Want ook dàt is een punt: een interieurcreatie van Veranneman is nooit opdringerig, ze schreeuwt haar persoonlijkheid niet uit. Integendeel ze schept een sfeer van rust, ze stimuleert de vreugde van het thuis-zijn, het zich thuis-voelen. Deze rust wordt slechts onderbroken, geaccentueerd is eigenlijk beter, door de ronde of ovale vorm van een stoelrug, de kleurvlek op een kast of een lage tafel, de sculpturale tekening van een basis voor een zetel. Zo gaan, op gezette tijden, zijn gedachten terug naar zijn leermeesters: Henry van de Velde, de Chinese meubelmakers, de Vlaamse schrijnwerkers die doorheen de geschiedenis een constante van degelijkheid en stijlzuiverheid wisten te bewaren. De keuze die hij voor deze aflevering van Openbaar Kunstbezit maakte vult dat beeld aan.
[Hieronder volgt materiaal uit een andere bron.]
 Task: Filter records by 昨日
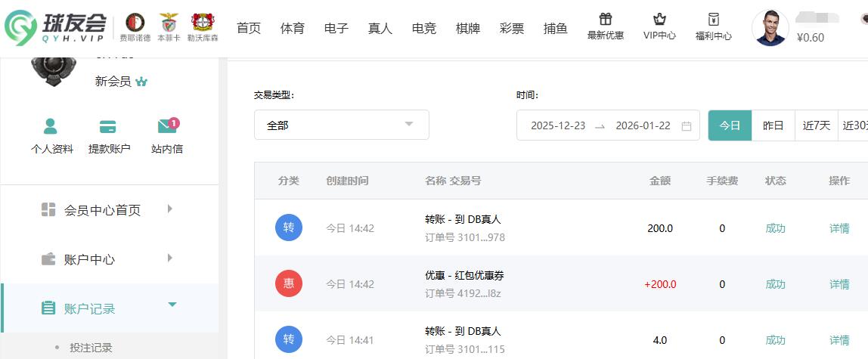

Emiel Veranneman is een zondagskind, want hij heeft het geluk gehad te mogen werken voor opdrachtgevers die in zijn eigen wereld leefden: kunstenaars, verzamelaars, industriëlen met smaak. Hij heeft zijn ontwerpen aangepast aan hun eisen maar bleef steeds duidelijk zelf de overhand houden. Zijn persoonlijkheid heeft het altijd gewonnen van de omstandigheden.

Emiel Veranneman - een biografische schets

In 1951 werd door het ministerie van Economische Zaken en Middenstand te Brussel een wedstrijd georganiseerd voor meubelontwerpen. Er waren zes laureaten. Van de eerste vier heeft men later niet meer gehoord. De vijfde is een bekend architect geworden. En de zesde was Emiel Veranneman. Hij ontving een premie van 2.000 B.F. Veranneman is op dat ogenblik zevenentwintig jaar (geboren te Kortrijk in 1924). Hij heeft lessen in de architectuur gevolgd aan het Sint- Lucasinstituut te Gent. In 1948 heeft hij het einddiploma behaald van binnenhuisarchitect aan het Nationaal Hoger Instituut voor Bouwkunde en decoratieve Kunsten te Brussel (Ter Kameren). Zijn leermeester was de architect Lucien François die in de jaren 1956-57 de plannen zal tekenen voor het woonhuis van Veranneman te Kruishoutem, de veel besproken en druk bezochte 'Casa 57'. Voordien woont Veranneman te Kortrijk, in de Groeningelaan nr 30. Daar ontwerpt hij, nog vrij onbekend, zijn eerste meubelen. Wel heeft, op lokaal vlak, zijn werk reeds enige weerklank. Met de steun van beroeps- en arbeidersgroeperingen spant hij zich in voor de promotie van het 'sociaal' meubel. De eerste toonaangevende criticus die de jonge kunstenaar opmerkt is Pierre Louis Flouquet. Een eerste stap op de weg naar een ruimer bekendheid is de tentoonstelling van Verannemans meubilair in de sedert lange jaren verdwenen galerij La Sirène in de Zilverstraat te Brussel. Zoals later nog meermaals het geval zal zijn wordt die tentoonstelling verlucht met schilderijen van zijn vriend, de later befaamd geworden surrealist Octaaf Landuyt.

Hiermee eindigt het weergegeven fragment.